As to T. S. Eliot: What he said was in a letter to me that he'd read [The Great Gatsby] several times, it had interested and excited him more than any novel he had seen, either English or American, for a number of years, and he also said that it seemed to him that it was the first step forward in the American novel since Henry James.

I know him slightly but I would not dare ask him for an endorsement. If it can be managed in any way without getting a rebuff, even some more qualified statement would be the next best thing to an endorsement by Joyce or Gertrude Stein.
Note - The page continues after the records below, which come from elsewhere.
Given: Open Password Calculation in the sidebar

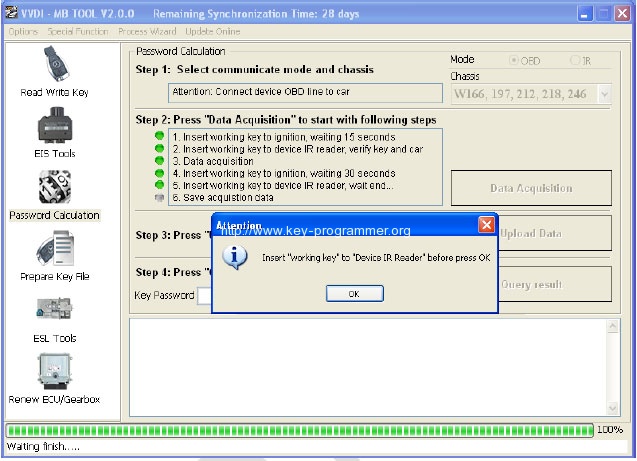Looking at the screenshot, I should [x=54, y=190].
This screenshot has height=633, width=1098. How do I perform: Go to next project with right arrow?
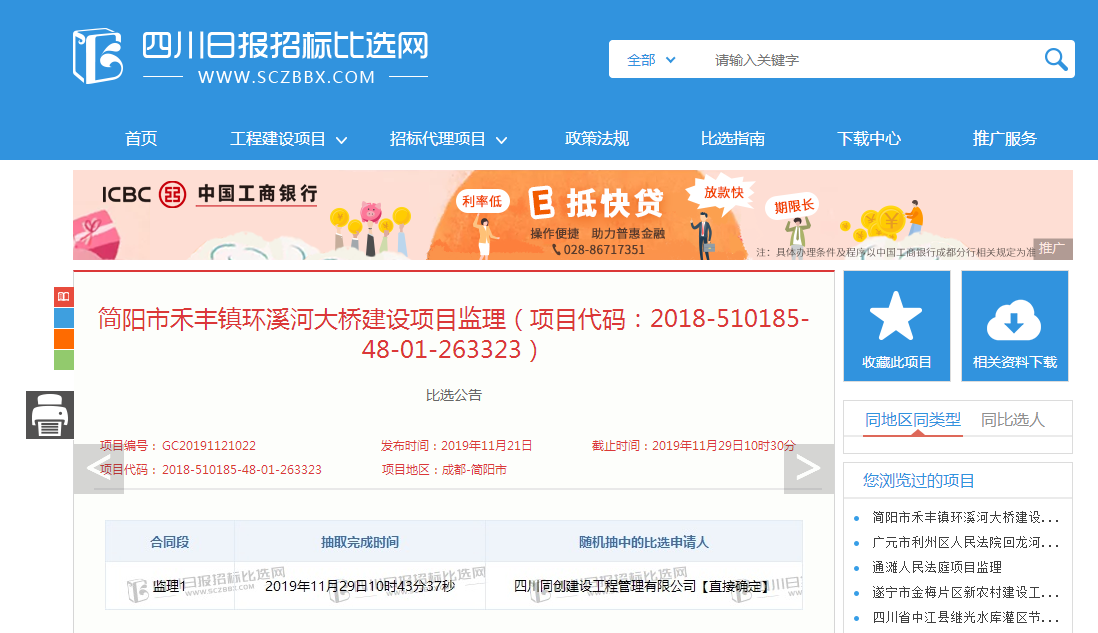[x=808, y=468]
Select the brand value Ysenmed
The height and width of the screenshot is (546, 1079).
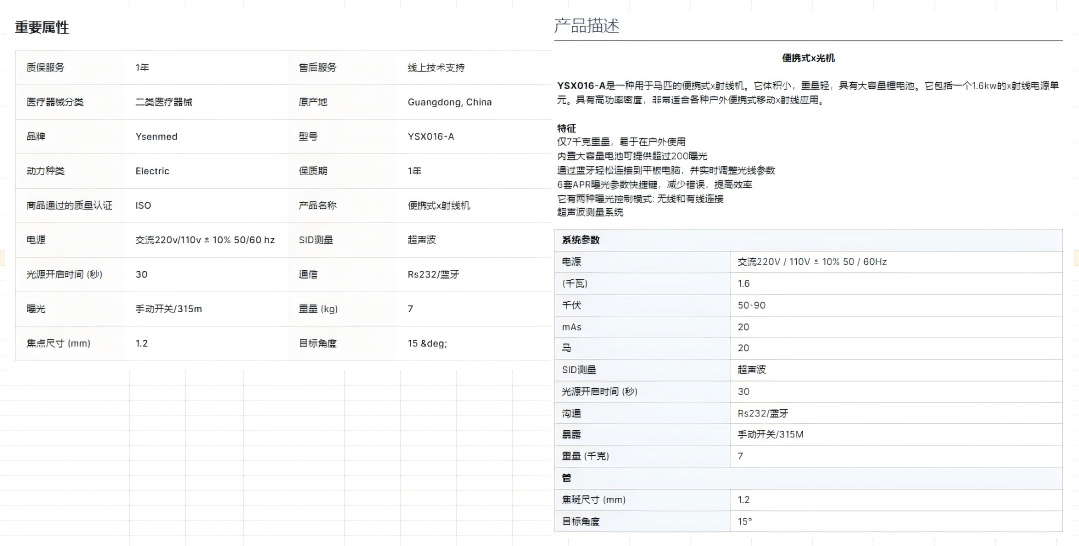156,136
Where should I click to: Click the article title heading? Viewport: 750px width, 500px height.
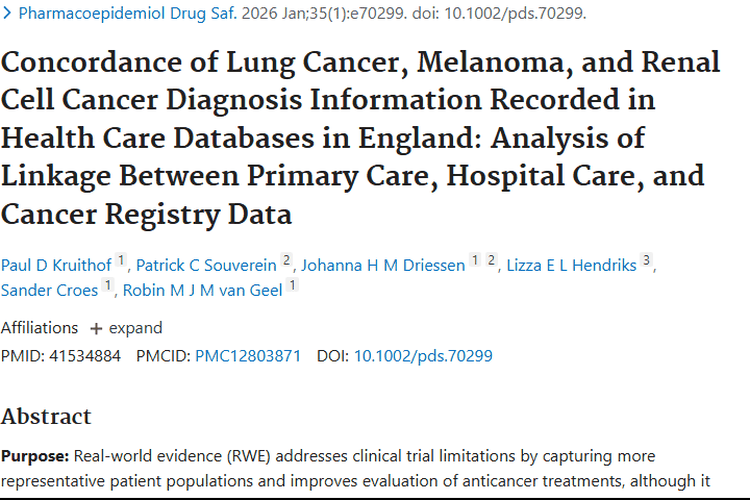360,138
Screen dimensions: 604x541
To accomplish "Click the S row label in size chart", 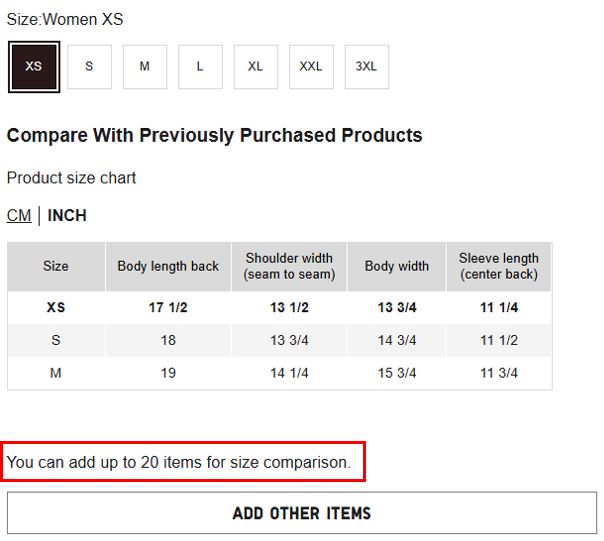I will [56, 340].
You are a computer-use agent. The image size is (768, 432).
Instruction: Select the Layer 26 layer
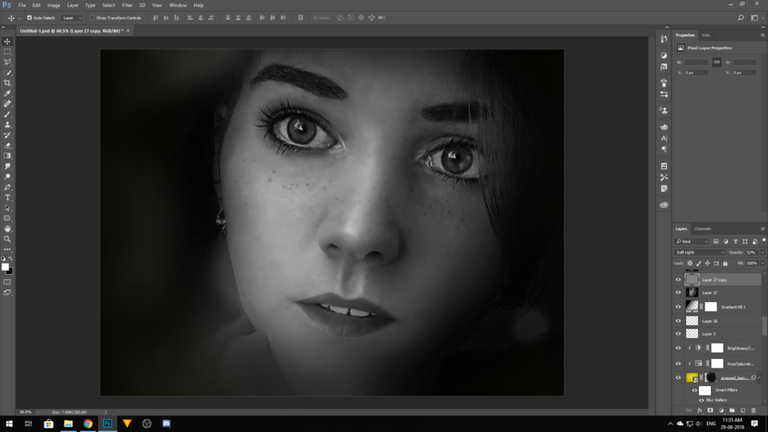[x=708, y=320]
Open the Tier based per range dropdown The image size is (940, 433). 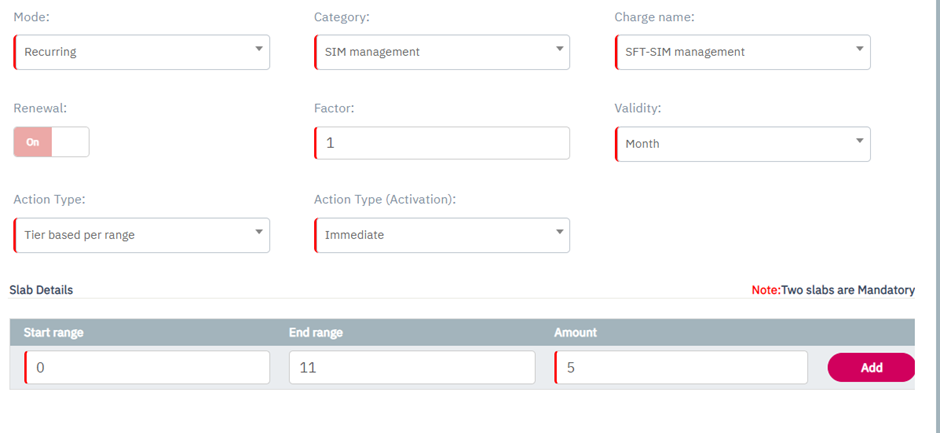pos(141,235)
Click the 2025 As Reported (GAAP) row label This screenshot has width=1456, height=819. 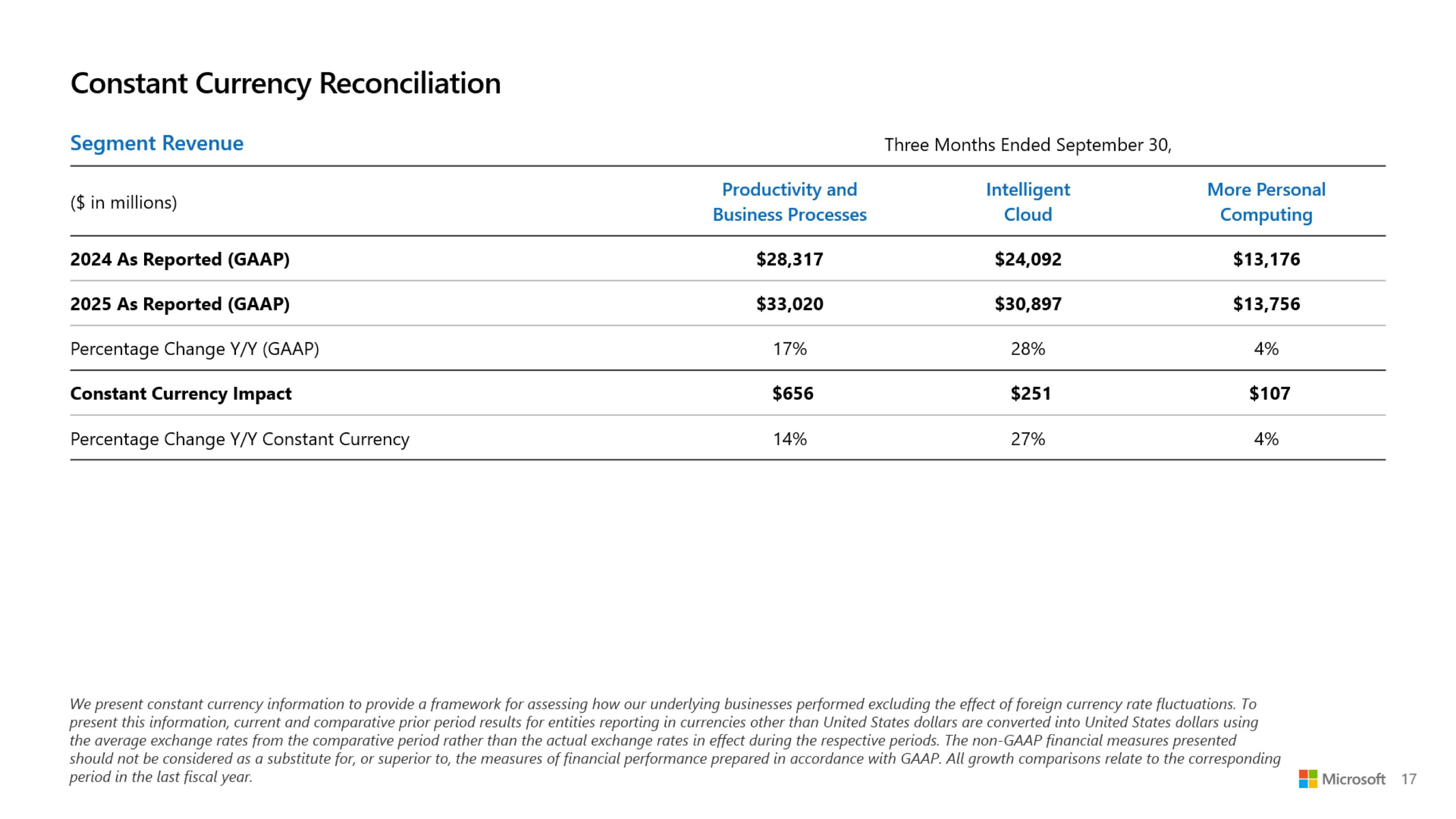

Of course I think blurbs have gotten to be pretty much the bunk, but maybe that is a writer's point of view and the lay reader does not understand the backscratching that is at the root of most of them. However I leave it in your hands.25

When Tender is the Night was published, the back copy featured blurbed praise for The Great Gatsby from Rebecca West and Gertrude Stein (excerpted from The Autobiography of Alice B. Toklas), as well as Eliot's now well-known claim that Gatsby was "the first step forward in the American novel since Henry James."26 Although Fitzgerald still exhibited ambivalence about the practice and was as exacting about the way his books were presented to the reader as ever, it is clear that he was willing to allow peer blurbs on his book in order to remind readers that his last novel, nine years previous, had a high reputation among his modernist colleagues.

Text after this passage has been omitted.